Later, the bank again filed a third complaint
to collect on the note, this time (forewarned by Gullotta’s responsive motion to
dismiss) proferring an amended complainit demanding payment of the same
accelerated sum but with interest only from a date after the second
dismissal.
Gullotta argued that, nevertheless, under the “two
bites” rule articulated in the Ohio Rules of Procedure, Section 41(A), a
plaintiff can indeed voluntarily dismiss, generally without prejudice, but
check out this language: :
“Unless otherwise stated in the notice of
dismissal or stipulation, the dismissal is without prejudice, except that a
notice of dismissal operates as an adjudication upon the merits of any claim
that the plaintiff has once dismissed in any court.”
A Third Circuit
Court of Appeals case had already invoked this section to find that when an
instalment note has been accelerated, and an action to collect it is twice
dismissed by the creditor, the claim is deemed finally adjudicated against the
creditor. But an Ohio appeals court had rejected the Tenth Circuit
reasoning and had permitted a claim on an accelerated debt following two
dismissals, assuming that the claim was for interest on that debt following the
second dismissal. The technical rationale was that the debt remained
unpaid and each new day was a new default. The practical rationale was
that to read the statute in the way proposed by Gullotta would “toughen up”

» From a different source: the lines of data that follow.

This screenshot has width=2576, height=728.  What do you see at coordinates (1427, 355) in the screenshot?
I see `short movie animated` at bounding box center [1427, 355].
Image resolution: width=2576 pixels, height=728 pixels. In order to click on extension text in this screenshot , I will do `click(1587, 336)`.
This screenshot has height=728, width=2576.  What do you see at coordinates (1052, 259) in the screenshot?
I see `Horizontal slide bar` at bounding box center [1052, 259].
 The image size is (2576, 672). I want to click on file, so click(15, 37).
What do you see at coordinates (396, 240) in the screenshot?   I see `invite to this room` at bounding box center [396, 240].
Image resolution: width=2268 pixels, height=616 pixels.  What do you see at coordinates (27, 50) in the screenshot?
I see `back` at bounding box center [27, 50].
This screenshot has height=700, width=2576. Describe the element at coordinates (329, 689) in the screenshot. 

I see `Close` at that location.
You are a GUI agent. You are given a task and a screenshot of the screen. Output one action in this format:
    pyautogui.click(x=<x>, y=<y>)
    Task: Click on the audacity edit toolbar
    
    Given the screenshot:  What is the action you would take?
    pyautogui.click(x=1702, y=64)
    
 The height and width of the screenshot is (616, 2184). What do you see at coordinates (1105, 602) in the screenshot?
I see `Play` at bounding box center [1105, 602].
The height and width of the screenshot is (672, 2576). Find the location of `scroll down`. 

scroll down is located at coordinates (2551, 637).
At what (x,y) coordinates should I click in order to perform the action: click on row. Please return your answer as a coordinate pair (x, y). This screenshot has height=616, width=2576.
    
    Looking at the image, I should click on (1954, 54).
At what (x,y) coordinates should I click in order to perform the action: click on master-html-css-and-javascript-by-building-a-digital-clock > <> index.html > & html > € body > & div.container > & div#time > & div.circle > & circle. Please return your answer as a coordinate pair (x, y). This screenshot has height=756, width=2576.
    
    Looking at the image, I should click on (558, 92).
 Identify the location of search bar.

lenders, discouraging from giving borrowers a break by dismissing a foreclosure
action, and thus frustrating desirable workout bargaining between the parties in
the shadow of a foreclosure.
The trial court and appeals court bought in
on this reasoning, but Gullotta then sought federal court review in light of the
conflict with the federal analysis, and the Third Circuit promptly bounced the
issue over to the Ohio Supreme Court for resolution of the Ohio rule.
The
Supreme Court acknowledged the problems that might arise with workout
bargaining, but felt compelled to agree with the Third Circuit that an
accelerated debt is a single debt, and that practical difficulties don’t change
the meaning of the statute, which bars a third complaint on the “merits of any
claim that the plaintiff has once dismissed.” The debt is the same, the
accelerated amount is the same - in short, the claim is the same.
Two
judges dissented on the grounds of practicality (as noted) but also raised a
technical argument that the impact of the second dismissal was an adjudication
that Gullotta was not in default in November of 2003. But, the dissent
argued, the plaintiff was free to show that Gullotta was in default in April,
2005, after the second complaint had been dismissed. The dissent noted
that cases in Florida, and Indiana had made similar decisions (although the
described facts of those cases seem a bit different.)
Comment: The answer
probably lies with the legislature. The editor isn’t sure whose side the
Ohio legislature might be on at the moment, but suspects that lenders will get
no relief on this issue or on the “who owns the note” issue without a reasonably
generous package of concessions to homeowners in default. Since most of
the “Ohio lenders” in fact are virtually nameless groups of secruitized owners
spread throughout the globe and unable to reach agreement on where their best
interests lie on any of these issues, it may be a long slog.